PROBLEM DESCRIPTION:
Please copy exactly the lines from the top of the data through the line containing "Given: Open the read", and nothing else.

Pixel coordinate grounding data:
::::::

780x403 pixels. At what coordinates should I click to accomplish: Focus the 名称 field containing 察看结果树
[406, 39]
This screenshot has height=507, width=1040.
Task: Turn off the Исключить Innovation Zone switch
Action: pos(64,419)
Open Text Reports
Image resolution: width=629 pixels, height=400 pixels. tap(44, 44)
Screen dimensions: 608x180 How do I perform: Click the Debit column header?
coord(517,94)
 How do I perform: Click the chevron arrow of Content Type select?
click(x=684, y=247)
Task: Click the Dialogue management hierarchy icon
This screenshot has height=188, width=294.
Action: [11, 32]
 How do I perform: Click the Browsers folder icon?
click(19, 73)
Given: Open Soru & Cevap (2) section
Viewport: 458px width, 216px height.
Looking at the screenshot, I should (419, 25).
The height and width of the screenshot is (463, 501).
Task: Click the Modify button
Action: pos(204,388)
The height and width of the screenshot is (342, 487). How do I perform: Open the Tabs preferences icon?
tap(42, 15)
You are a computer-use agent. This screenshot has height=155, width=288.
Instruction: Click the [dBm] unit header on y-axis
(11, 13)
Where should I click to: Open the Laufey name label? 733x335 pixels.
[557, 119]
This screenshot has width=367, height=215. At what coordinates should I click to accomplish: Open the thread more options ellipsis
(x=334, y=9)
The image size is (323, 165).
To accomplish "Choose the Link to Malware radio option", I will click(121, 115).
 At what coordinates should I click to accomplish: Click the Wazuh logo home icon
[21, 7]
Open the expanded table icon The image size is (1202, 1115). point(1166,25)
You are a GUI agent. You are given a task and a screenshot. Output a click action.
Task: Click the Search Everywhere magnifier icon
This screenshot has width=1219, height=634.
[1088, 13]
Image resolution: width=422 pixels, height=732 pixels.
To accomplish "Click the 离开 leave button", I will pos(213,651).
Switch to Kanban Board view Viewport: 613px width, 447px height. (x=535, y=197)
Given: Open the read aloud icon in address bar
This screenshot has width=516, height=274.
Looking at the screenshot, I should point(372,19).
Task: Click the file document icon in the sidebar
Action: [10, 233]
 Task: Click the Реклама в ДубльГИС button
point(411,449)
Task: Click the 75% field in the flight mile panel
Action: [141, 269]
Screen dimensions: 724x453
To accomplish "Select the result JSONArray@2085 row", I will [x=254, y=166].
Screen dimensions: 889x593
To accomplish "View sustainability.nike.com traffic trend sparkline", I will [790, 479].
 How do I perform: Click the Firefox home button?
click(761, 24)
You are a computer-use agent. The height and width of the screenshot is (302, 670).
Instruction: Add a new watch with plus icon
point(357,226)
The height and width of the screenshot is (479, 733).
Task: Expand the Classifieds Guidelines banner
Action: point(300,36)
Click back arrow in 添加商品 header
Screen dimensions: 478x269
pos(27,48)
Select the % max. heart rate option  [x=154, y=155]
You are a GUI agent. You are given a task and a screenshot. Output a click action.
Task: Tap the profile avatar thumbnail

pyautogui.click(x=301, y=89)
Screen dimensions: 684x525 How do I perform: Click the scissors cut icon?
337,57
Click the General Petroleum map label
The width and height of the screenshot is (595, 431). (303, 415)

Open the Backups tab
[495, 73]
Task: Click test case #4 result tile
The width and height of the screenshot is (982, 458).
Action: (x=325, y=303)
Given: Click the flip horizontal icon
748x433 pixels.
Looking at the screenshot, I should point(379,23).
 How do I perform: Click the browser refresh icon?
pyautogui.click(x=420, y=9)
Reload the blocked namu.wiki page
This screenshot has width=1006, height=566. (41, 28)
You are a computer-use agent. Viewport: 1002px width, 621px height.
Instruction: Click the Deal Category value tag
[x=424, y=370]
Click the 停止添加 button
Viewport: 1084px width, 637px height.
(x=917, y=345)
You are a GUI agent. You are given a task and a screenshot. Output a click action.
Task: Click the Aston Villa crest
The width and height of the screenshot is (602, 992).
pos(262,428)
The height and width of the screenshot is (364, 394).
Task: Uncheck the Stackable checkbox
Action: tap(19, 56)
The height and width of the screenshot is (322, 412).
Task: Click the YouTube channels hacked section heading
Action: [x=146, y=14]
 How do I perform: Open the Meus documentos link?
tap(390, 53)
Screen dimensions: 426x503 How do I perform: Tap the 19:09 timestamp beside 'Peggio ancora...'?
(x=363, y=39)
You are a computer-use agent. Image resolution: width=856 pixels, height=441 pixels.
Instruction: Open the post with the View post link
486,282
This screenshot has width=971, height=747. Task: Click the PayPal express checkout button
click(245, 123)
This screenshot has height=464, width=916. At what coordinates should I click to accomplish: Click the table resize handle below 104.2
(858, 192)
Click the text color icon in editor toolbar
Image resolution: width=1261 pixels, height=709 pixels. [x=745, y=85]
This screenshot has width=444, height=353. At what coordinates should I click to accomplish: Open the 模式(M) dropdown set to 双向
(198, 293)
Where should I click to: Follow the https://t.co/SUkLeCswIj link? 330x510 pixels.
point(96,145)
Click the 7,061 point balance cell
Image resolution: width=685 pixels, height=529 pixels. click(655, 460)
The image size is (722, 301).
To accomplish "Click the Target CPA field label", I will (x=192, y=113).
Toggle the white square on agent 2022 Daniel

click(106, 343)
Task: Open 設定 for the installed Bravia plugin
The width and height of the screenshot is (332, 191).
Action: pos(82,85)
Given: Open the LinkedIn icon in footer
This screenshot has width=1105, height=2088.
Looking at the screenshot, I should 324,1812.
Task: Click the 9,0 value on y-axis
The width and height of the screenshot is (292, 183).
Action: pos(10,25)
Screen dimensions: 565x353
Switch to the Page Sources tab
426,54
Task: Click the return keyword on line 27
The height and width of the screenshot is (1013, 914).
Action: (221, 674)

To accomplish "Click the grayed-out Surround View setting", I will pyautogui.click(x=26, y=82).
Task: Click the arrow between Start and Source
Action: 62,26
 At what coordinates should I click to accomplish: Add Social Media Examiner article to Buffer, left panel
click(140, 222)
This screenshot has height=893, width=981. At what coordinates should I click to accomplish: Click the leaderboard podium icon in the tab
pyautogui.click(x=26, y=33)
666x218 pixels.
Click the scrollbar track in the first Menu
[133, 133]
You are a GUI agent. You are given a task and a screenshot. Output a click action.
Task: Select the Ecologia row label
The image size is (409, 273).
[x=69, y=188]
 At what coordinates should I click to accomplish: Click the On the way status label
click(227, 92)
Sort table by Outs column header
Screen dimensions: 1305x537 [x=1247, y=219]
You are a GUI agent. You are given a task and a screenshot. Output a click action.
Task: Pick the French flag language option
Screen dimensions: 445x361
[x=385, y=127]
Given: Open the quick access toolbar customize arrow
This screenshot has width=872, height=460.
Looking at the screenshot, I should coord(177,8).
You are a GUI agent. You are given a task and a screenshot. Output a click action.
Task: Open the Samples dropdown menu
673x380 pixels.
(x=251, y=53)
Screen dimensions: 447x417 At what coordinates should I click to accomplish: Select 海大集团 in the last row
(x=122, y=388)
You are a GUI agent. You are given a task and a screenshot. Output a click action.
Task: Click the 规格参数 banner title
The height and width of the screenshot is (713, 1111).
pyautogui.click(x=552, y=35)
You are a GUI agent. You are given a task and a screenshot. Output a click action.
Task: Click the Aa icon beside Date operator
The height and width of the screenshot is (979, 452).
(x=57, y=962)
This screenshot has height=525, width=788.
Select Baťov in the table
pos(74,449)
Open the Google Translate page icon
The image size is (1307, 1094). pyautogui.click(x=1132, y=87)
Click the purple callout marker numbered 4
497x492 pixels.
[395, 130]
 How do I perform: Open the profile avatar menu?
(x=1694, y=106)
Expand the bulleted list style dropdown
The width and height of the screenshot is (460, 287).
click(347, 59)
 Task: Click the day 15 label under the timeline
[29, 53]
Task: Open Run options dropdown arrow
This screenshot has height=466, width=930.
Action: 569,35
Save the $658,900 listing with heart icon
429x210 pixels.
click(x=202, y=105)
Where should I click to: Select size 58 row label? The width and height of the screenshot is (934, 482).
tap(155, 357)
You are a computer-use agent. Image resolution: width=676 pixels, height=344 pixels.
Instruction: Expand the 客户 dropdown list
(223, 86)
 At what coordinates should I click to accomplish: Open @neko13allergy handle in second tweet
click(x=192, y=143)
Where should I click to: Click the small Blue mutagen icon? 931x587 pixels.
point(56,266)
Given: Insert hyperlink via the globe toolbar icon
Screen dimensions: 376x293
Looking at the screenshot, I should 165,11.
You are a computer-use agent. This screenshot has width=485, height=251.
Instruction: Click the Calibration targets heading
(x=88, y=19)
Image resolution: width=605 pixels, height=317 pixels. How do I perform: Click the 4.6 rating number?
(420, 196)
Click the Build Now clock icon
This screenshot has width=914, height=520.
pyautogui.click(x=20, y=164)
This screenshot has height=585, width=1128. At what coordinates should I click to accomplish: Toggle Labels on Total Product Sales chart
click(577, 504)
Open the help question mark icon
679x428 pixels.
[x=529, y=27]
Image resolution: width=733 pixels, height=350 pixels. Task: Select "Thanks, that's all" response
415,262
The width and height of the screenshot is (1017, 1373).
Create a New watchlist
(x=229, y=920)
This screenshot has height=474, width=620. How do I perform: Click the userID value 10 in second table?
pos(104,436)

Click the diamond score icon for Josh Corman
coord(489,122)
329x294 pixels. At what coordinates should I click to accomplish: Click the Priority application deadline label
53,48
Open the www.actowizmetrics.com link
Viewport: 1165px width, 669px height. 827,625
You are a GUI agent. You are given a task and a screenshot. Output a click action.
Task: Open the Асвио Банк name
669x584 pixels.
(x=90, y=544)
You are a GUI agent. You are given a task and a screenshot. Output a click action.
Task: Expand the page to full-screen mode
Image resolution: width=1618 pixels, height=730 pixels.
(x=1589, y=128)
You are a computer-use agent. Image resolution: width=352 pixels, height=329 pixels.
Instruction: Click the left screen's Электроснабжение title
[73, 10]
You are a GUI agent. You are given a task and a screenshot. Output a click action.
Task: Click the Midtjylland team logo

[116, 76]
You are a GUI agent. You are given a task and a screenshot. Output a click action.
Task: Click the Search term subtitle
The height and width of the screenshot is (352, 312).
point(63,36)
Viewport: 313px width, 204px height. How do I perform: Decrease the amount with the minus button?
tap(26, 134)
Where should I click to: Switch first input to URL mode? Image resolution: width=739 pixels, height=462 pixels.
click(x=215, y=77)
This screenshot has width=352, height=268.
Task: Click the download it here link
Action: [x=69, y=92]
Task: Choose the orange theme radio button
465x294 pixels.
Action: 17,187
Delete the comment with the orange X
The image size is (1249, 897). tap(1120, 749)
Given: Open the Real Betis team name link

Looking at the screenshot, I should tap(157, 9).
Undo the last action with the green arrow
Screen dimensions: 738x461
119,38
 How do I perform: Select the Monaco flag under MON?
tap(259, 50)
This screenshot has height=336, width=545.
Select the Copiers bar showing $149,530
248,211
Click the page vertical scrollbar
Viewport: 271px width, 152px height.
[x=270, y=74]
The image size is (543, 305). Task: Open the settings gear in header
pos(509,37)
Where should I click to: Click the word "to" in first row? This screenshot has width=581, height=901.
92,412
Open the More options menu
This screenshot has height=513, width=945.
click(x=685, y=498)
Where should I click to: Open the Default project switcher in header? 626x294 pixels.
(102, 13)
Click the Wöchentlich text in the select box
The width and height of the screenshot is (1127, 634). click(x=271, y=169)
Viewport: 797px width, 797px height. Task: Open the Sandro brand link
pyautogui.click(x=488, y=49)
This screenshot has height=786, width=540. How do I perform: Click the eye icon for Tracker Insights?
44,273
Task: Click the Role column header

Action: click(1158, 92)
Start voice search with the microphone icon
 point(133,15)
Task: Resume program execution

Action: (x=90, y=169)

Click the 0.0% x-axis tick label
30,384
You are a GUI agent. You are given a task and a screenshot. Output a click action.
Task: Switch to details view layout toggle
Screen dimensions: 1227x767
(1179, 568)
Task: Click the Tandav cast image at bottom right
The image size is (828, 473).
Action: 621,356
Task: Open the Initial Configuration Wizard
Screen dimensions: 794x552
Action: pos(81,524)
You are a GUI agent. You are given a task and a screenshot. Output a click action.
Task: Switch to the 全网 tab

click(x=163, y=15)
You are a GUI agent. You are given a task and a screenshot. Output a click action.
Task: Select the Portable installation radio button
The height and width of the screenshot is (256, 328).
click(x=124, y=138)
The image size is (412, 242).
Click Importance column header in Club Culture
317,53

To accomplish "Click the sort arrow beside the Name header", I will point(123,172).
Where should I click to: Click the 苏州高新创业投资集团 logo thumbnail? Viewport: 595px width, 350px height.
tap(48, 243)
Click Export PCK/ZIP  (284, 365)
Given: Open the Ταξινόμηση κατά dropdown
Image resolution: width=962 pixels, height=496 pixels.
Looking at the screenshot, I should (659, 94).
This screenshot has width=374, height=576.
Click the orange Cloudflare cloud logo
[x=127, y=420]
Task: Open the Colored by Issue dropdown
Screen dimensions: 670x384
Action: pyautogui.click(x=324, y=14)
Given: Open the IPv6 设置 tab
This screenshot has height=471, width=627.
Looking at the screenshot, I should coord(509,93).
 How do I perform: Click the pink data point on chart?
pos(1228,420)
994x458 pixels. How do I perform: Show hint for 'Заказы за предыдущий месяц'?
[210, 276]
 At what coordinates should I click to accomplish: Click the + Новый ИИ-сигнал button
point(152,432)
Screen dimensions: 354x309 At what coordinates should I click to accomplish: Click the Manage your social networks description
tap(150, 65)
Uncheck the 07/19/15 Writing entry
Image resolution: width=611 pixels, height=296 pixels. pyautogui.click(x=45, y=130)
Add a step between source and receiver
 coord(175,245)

::::::

EXERCISE RESPONSE:
780x403 pixels. At what coordinates should I click to accomplish: Focus the 名称 field containing 察看结果树
[406, 39]
This screenshot has height=507, width=1040.
Task: Turn off the Исключить Innovation Zone switch
Action: pos(64,419)
Open Text Reports
Image resolution: width=629 pixels, height=400 pixels. tap(44, 44)
Screen dimensions: 608x180 How do I perform: Click the Debit column header?
coord(517,94)
 How do I perform: Click the chevron arrow of Content Type select?
click(x=684, y=247)
Task: Click the Dialogue management hierarchy icon
This screenshot has height=188, width=294.
Action: [11, 32]
 How do I perform: Click the Browsers folder icon?
click(19, 73)
Given: Open Soru & Cevap (2) section
Viewport: 458px width, 216px height.
Looking at the screenshot, I should (419, 25).
The height and width of the screenshot is (463, 501).
Task: Click the Modify button
Action: pos(204,388)
The height and width of the screenshot is (342, 487). How do I perform: Open the Tabs preferences icon?
tap(42, 15)
You are a computer-use agent. This screenshot has height=155, width=288.
Instruction: Click the [dBm] unit header on y-axis
(11, 13)
Where should I click to: Open the Laufey name label? 733x335 pixels.
[557, 119]
This screenshot has width=367, height=215. At what coordinates should I click to accomplish: Open the thread more options ellipsis
(x=334, y=9)
The image size is (323, 165).
To accomplish "Choose the Link to Malware radio option", I will click(121, 115).
 At what coordinates should I click to accomplish: Click the Wazuh logo home icon
[21, 7]
Open the expanded table icon The image size is (1202, 1115). point(1166,25)
You are a GUI agent. You are given a task and a screenshot. Output a click action.
Task: Click the Search Everywhere magnifier icon
This screenshot has width=1219, height=634.
[1088, 13]
Image resolution: width=422 pixels, height=732 pixels.
To accomplish "Click the 离开 leave button", I will pos(213,651).
Switch to Kanban Board view Viewport: 613px width, 447px height. (x=535, y=197)
Given: Open the read aloud icon in address bar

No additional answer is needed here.